Start of RECORDS PROVIDED

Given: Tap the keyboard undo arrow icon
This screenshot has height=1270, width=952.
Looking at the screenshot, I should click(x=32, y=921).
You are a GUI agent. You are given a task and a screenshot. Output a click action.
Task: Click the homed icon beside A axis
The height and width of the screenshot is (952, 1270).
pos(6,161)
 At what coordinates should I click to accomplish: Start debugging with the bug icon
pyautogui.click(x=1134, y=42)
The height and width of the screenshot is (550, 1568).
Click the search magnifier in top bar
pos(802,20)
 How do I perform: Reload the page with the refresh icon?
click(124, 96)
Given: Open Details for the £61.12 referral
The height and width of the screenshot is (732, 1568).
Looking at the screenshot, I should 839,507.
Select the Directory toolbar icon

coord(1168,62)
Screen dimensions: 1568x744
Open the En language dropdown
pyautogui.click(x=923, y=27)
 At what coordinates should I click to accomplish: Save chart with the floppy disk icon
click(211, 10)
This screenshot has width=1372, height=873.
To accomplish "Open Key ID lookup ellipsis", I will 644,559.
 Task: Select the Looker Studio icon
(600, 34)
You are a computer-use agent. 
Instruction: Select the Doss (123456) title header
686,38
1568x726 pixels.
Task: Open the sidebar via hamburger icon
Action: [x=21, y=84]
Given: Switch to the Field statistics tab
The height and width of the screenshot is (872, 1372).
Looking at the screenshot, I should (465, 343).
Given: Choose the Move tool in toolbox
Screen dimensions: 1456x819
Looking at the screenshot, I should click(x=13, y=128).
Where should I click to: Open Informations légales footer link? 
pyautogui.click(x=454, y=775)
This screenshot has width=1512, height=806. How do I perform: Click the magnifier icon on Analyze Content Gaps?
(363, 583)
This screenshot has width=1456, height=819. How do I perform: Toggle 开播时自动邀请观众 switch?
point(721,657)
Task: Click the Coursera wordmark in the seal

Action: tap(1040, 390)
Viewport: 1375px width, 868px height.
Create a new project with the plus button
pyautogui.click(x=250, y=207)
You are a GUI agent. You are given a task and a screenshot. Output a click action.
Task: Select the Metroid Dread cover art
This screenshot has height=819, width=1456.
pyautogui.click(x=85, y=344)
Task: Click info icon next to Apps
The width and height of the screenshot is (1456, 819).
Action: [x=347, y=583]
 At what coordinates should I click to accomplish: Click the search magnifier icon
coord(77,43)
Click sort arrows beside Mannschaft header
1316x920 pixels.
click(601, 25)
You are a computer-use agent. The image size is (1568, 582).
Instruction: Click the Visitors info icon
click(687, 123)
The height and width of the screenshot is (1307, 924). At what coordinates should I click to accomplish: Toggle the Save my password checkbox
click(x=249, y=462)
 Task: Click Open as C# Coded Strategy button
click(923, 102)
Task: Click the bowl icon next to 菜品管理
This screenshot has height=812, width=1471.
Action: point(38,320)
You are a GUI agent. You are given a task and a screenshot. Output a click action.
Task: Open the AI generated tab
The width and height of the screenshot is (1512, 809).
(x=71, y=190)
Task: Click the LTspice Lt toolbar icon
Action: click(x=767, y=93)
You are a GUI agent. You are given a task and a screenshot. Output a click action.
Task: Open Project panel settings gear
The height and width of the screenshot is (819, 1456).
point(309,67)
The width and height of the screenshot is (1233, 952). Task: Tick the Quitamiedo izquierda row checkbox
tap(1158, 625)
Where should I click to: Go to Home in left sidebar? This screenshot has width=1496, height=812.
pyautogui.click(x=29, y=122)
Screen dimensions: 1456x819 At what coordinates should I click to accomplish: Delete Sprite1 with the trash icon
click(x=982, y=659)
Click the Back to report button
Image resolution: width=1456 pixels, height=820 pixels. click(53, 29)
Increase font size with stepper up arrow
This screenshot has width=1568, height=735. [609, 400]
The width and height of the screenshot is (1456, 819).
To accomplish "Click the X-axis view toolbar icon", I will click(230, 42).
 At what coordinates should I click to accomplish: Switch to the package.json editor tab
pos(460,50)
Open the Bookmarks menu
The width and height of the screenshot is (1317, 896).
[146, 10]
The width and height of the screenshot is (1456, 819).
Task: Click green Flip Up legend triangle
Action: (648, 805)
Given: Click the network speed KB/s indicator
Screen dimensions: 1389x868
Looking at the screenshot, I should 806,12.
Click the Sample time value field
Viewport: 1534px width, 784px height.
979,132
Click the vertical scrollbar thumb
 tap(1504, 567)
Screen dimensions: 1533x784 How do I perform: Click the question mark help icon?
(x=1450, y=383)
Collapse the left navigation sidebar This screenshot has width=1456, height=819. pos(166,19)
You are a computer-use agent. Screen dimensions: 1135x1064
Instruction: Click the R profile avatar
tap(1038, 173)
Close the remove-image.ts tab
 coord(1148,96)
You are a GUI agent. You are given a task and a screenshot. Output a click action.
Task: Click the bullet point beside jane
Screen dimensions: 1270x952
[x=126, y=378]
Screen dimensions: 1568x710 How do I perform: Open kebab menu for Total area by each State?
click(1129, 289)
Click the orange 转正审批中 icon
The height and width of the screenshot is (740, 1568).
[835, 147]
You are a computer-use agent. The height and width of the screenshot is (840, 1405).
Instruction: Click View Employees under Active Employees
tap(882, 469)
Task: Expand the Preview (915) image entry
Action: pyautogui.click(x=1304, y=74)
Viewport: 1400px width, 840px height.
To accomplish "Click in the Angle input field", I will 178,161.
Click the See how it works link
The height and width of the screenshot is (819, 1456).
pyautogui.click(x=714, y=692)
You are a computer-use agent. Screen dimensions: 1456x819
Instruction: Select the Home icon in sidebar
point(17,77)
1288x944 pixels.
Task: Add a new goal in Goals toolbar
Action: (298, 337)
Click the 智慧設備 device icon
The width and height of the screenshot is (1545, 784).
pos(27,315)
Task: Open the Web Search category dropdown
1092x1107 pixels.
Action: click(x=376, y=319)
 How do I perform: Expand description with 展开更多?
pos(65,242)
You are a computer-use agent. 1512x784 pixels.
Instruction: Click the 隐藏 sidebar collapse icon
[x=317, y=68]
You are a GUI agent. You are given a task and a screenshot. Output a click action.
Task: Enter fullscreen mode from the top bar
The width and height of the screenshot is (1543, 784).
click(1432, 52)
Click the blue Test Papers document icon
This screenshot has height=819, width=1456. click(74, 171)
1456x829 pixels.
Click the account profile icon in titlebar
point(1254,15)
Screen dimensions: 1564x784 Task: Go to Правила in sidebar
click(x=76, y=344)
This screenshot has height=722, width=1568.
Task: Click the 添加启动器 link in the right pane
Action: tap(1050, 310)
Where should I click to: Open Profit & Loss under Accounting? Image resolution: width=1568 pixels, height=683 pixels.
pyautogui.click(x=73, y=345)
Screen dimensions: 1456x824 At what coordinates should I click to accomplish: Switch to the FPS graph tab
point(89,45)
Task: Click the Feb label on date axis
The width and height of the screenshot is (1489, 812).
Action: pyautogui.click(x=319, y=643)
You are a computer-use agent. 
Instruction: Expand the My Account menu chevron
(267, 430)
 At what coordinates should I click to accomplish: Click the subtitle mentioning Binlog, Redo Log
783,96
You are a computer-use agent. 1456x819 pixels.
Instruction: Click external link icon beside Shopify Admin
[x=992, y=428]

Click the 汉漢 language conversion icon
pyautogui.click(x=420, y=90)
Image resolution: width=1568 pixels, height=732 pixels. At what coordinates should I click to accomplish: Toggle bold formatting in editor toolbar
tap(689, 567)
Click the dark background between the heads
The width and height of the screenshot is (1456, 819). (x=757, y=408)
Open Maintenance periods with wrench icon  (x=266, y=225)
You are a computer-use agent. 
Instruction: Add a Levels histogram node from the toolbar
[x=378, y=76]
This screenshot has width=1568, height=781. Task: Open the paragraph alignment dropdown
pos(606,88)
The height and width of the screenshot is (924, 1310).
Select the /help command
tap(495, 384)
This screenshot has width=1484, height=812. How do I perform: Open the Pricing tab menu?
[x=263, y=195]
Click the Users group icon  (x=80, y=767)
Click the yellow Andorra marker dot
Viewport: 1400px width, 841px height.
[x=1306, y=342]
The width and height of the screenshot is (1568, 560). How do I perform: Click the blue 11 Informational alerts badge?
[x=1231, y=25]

End of RECORDS PROVIDED

__EXERCISE AIM__: Please copy the lines in the records above between the one holding "Task: Open the AI generated tab" and the one holding "Open the Bookmarks menu", inclusive, exactly and with no other line.

__RESPONSE TO THE EXERCISE__:
Task: Open the AI generated tab
The width and height of the screenshot is (1512, 809).
(x=71, y=190)
Task: Click the LTspice Lt toolbar icon
Action: click(x=767, y=93)
You are a GUI agent. You are given a task and a screenshot. Output a click action.
Task: Open Project panel settings gear
The height and width of the screenshot is (819, 1456).
point(309,67)
The width and height of the screenshot is (1233, 952). Task: Tick the Quitamiedo izquierda row checkbox
tap(1158, 625)
Where should I click to: Go to Home in left sidebar? This screenshot has width=1496, height=812.
pyautogui.click(x=29, y=122)
Screen dimensions: 1456x819 At what coordinates should I click to accomplish: Delete Sprite1 with the trash icon
click(x=982, y=659)
Click the Back to report button
Image resolution: width=1456 pixels, height=820 pixels. click(53, 29)
Increase font size with stepper up arrow
This screenshot has width=1568, height=735. [609, 400]
The width and height of the screenshot is (1456, 819).
To accomplish "Click the X-axis view toolbar icon", I will click(230, 42).
 At what coordinates should I click to accomplish: Switch to the package.json editor tab
pos(460,50)
Open the Bookmarks menu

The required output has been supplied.